Featured White Paper
April 12, 2021
Incidence and impact of allele-specific anti-HLA antibodies and high-resolution HLA genotyping on assessing immunologic compatibility
By: Dave Lowe
- Allele specific anti-HLA reactivity was shown to occur in around 15% of patients awaiting transplantation.
- The use of extended HLA antibody detection panels may be most informative in sensitized patients.
- The study highlights the importance of assessing donor-recipient compatibility at the allele specific level.
- Allele-level donor and recipient genotyping is required for an optimal assessment of immunologic compatibility.
Zavyalova et al. performed a comprehensive retrospective analysis of two years of HLA antibody testing data to define the prevalence and clinical impact of HLA allele-specific antibodies. The importance of defining HLA-specific antibodies at the allele-level when defining donor-recipient histocompatibility is clearly demonstrated.
Traditionally, the detection and characterization of HLA-specific antibodies identified reactivity towards well-defined serologic antigen groups. However, since the advent of single antigen bead technology, it has become well established that limiting the analysis to these serologic groups is insufficient since the epitope specific nature of HLA antibody frequently leads to the observation of reactivity patterns that map to positivity against selected alleles of a particular serologic antigen. This is an observation broadly referred to as allele-specific anti-HLA antibody reactivity.

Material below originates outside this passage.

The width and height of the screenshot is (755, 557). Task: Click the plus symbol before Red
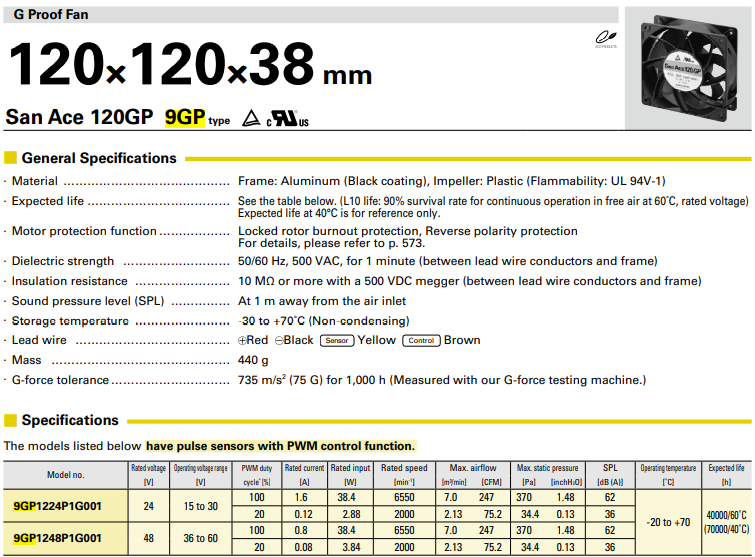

This study from Zavyalova et al. looks at the frequency of allele-specific antibodies in a comprehensive patient cohort, examining 4,547 samples from 1,939 patients listed for heart, lung, and kidney transplantation. From this cohort, the authors showed that allele-specific antibodies were detected in 15.5% of samples or 25.2% of samples that showed anti-HLA positivity.
Furthermore, the authors were able to show that where the allele-specific antibody was predicted to be DSA, the cellular crossmatch result was 100% concordant, with 54/54 positive crossmatches identified. Retrospective analysis data also demonstrated that HLA allele-specific antibodies were informative in 2.9% of living donor and 4.7% of deceased donor crossmatches. These observations further support the notion that the allele-level evaluation of HLA-specific antibodies is crucial for the accurate assessment of donor-recipient immunologic compatibility.

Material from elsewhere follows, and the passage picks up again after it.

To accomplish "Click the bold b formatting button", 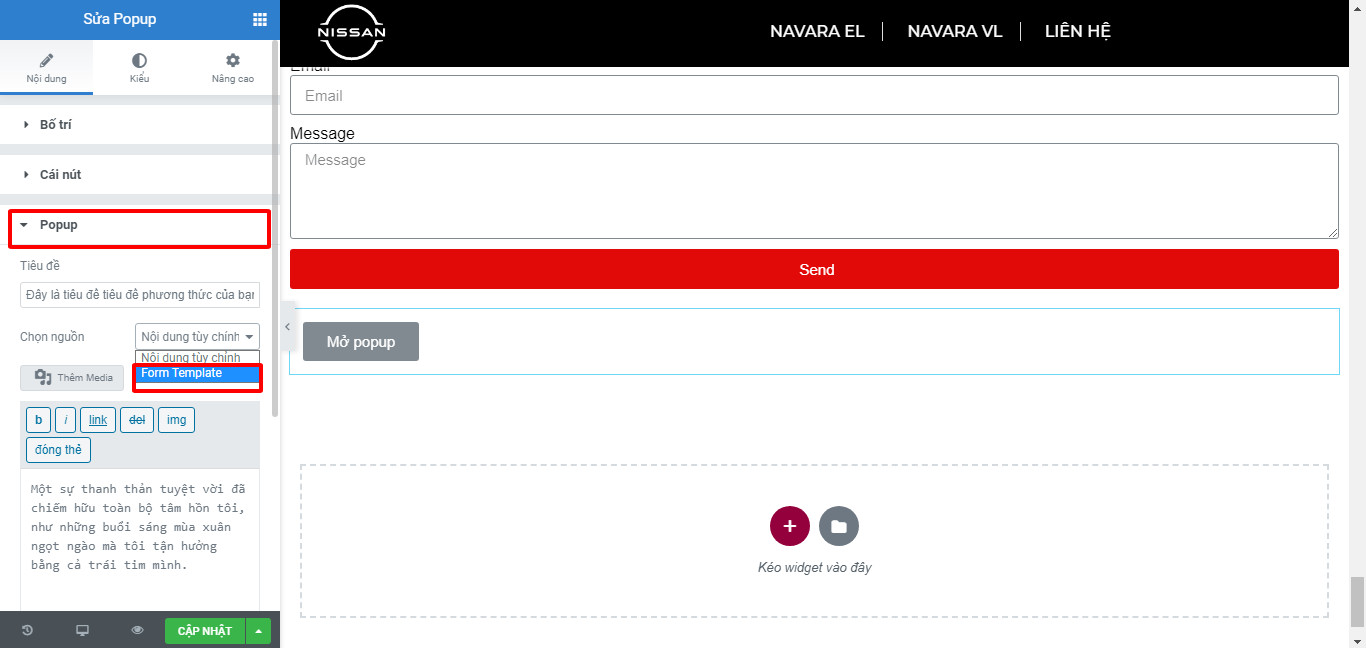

The authors also highlight the importance of allele-level HLA typing resolution in both donors and recipients. The currently common practice of using low-resolution HLA genotyping methods often hinders the accurate assessment of histocompatibility.

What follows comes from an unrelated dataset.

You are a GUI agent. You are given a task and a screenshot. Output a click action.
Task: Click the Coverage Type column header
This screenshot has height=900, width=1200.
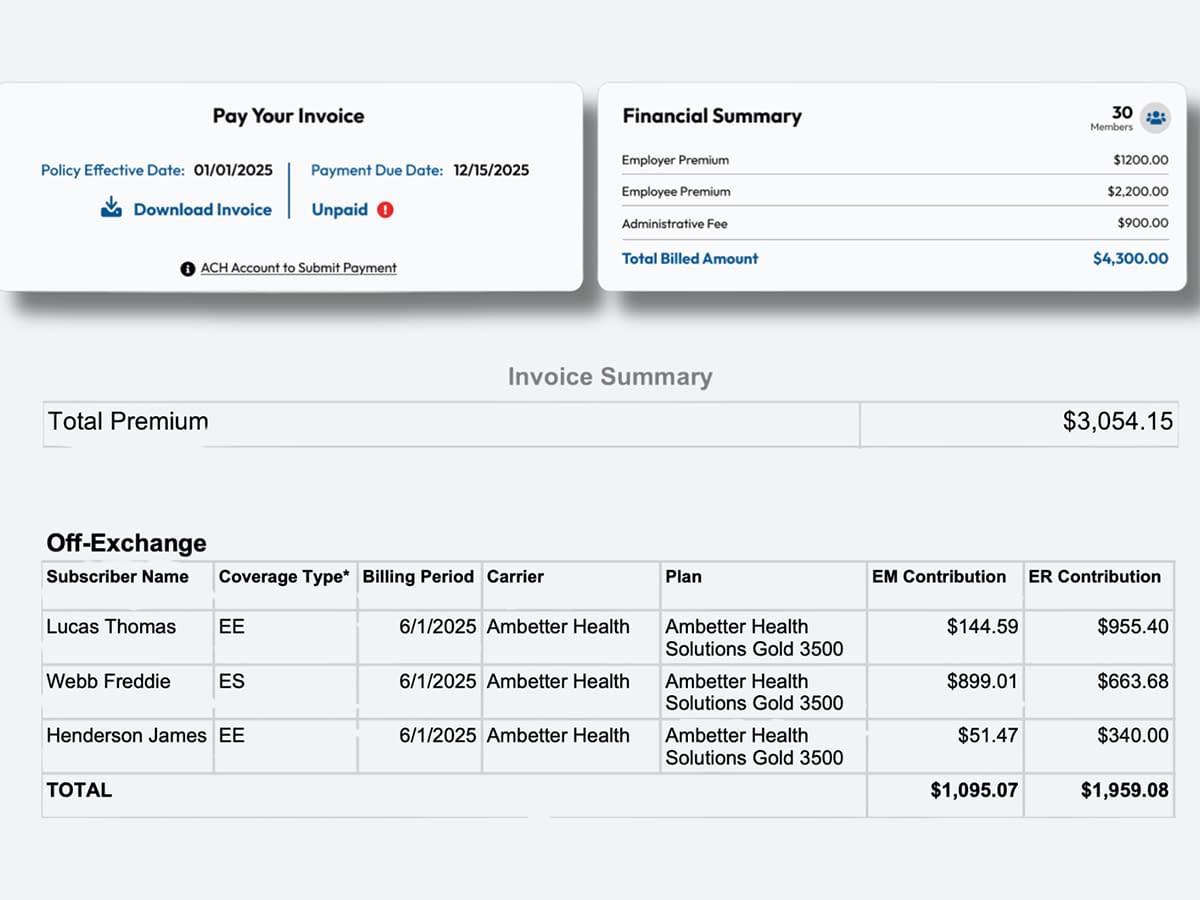(284, 577)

An additional analysis was also performed across 45 samples from 45 patients to evaluate the use of extended antibody detection panels for the impact on allele-specific HLA antibody detection. This investigation showed a high degree of allele-specific reactivity with 61.4% and 31.8% of samples showing allele-specific reactivity for HLA class I and class II respectively. Here the authors have demonstrated that HLA allele-specific antibodies with reactivity outside of the standard SAB panels are not uncommon and that screening with reagents beyond the standard SAB may be necessary for sensitized patients.